** START Extract **

Test against Test Set

predicted_loess_test <- predict(loess_model, newdata = test)
mse_loess_test <- mean((test$Age - predicted_loess_test)^2)
rmse_loess_test <- sqrt(mse_loess_test)
r_squared_loess_test <- 1 - (sum((test$Age - predicted_loess_test)^2) / sum((test$Age - mean(test$Age))^2))

cat("Mean Squared Error (MSE) on the test set:", mse_loess_test, "\n")
## Mean Squared Error (MSE) on the test set: 41.93021
cat("Root Mean Squared Error (RMSE) on the test set:", rmse_loess_test, "\n")
## Root Mean Squared Error (RMSE) on the test set: 6.475354
cat("R-squared on the test set:", r_squared_loess_test, "\n")
## R-squared on the test set: 0.3963391
predicted_data_test <- data.frame(Quality.of.Sleep = test$Quality.of.Sleep, Age = predicted_loess_test)

ggplot(test, aes(x = Quality.of.Sleep, y = Age)) +
  geom_point() +
  geom_smooth(method = "loess", span = 0.8, col = "blue") +
  geom_point(data = predicted_data_test, aes(x = Quality.of.Sleep, y = Age), col = "red", pch = 20) +
  labs(title = "LOESS Regression (Test Set)", x = "Quality of Sleep", y = "Age")
## `geom_smooth()` using formula = 'y ~ x'
## Warning in simpleLoess(y, x, w, span, degree = degree, parametric = parametric,
## : pseudoinverse used at 6
## Warning in simpleLoess(y, x, w, span, degree = degree, parametric = parametric,
## : neighborhood radius 2
## Warning in simpleLoess(y, x, w, span, degree = degree, parametric = parametric,
## : reciprocal condition number 5.5564e-17
## Warning in predLoess(object$y, object$x, newx = if (is.null(newdata)) object$x
## else if (is.data.frame(newdata))
## as.matrix(model.frame(delete.response(terms(object)), : pseudoinverse used at 6
## Warning in predLoess(object$y, object$x, newx = if (is.null(newdata)) object$x
## else if (is.data.frame(newdata))
## as.matrix(model.frame(delete.response(terms(object)), : neighborhood radius 2
## Warning in predLoess(object$y, object$x, newx = if (is.null(newdata)) object$x
## else if (is.data.frame(newdata))
## as.matrix(model.frame(delete.response(terms(object)), : reciprocal condition
## number 5.5564e-17

This locally weighted regression model for the quality of sleep and the age has accurate predictions. It has lower MSE and RMSE values, suggesting that the model has small errors. Furthermore, the moderately high R-squared values indicate a strong correlation and a good fit between the variables.

Quality.of.Sleep v.s. Sleep.Duration

loess_model <- loess(Sleep.Duration ~ Quality.of.Sleep, data = train, span = 0.8) 
predicted_loess_train <- predict(loess_model, newdata = train)

mse_loess_train <- mean((train$Sleep.Duration - predicted_loess_train)^2)
rmse_loess_train <- sqrt(mse_loess_train)

** END Extract **
** START Source material **

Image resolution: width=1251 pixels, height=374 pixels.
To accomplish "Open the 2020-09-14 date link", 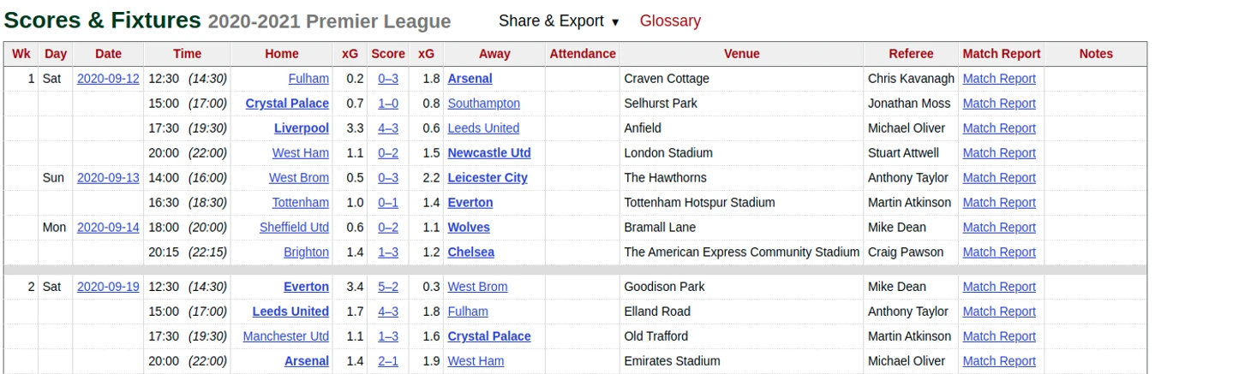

** END Source material **

■ Task list ■
**A)** Decide whether each statement agrees with the LOESS regression excerpt: (i) the smoothing line in the test-set plot uses a span of 0.8; (ii) the R-squared on the test set is above 0.5; (iii) the predicted test values are plotted in red. For each, answer yes or no and quote the words from the excerpt that settle it.
**B)** According to the LOESS regression excerpt, what is the root mean squared error on the test set?
**C)** Write the lines that follow the final line of the LOESS regression excerpt.

■ Answers to the problems ■
**A)**
(i) Yes: "geom_smooth(method = "loess", span = 0.8, col = "blue")"
(ii) No: "R-squared on the test set: 0.3963391"
(iii) Yes: "col = "red", pch = 20"

**B)** 6.475354

**C)**
r_squared_loess_train <- 1 - (sum((train$Sleep.Duration - predicted_loess_train)^2) / sum((train$Sleep.Duration - mean(train$Sleep.Duration))^2))

cat("Mean Squared Error (MSE) on the training set:", mse_loess_train, "\n")
## Mean Squared Error (MSE) on the training set: 0.1087308
cat("Root Mean Squared Error (RMSE) on the training set:", rmse_loess_train, "\n")
## Root Mean Squared Error (RMSE) on the training set: 0.3297435
cat("R-squared on the training set:", r_squared_loess_train, "\n")
## R-squared on the training set: 0.8252433
ggplot(train, aes(x = Quality.of.Sleep, y = Sleep.Duration)) +
  geom_point() +
  geom_smooth(method = "loess", span = 0.8, col = "red") +
  labs(title = "LOESS Regression (Train Set)", x = "Quality of Sleep", y = "Sleep.Duration")
## `geom_smooth()` using formula = 'y ~ x'

Test against Validation Set

predicted_loess_valid <- predict(loess_model, newdata = valid)

mse_loess_valid <- mean((valid$Sleep.Duration - predicted_loess_valid)^2)
rmse_loess_valid <- sqrt(mse_loess_valid)
r_squared_loess_valid <- 1 - (sum((valid$Sleep.Duration - predicted_loess_valid)^2) / sum((valid$Sleep.Duration - mean(valid$Sleep.Duration))^2))

cat("Mean Squared Error (MSE) on the validation set:", mse_loess_valid, "\n")
## Mean Squared Error (MSE) on the validation set: 0.10713
cat("Root Mean Squared Error (RMSE) on the validation set:", rmse_loess_valid, "\n")
## Root Mean Squared Error (RMSE) on the validation set: 0.3273072
cat("R-squared on the validation set:", r_squared_loess_valid, "\n")
## R-squared on the validation set: 0.8354036
predicted_data <- data.frame(Quality.of.Sleep = valid$Quality.of.Sleep, Age = predicted_loess_valid)

ggplot(valid, aes(x = Quality.of.Sleep, y = Sleep.Duration)) +
  geom_point() +
  geom_smooth(method = "loess", span = 0.8, col = "blue") +
  geom_point(data = predicted_data, aes(x = Quality.of.Sleep, y = Age), col = "red", pch = 20) +
  labs(title = "LOESS Regression (Validation Set)", x = "Quality of Sleep", y = "Sleep.Duration")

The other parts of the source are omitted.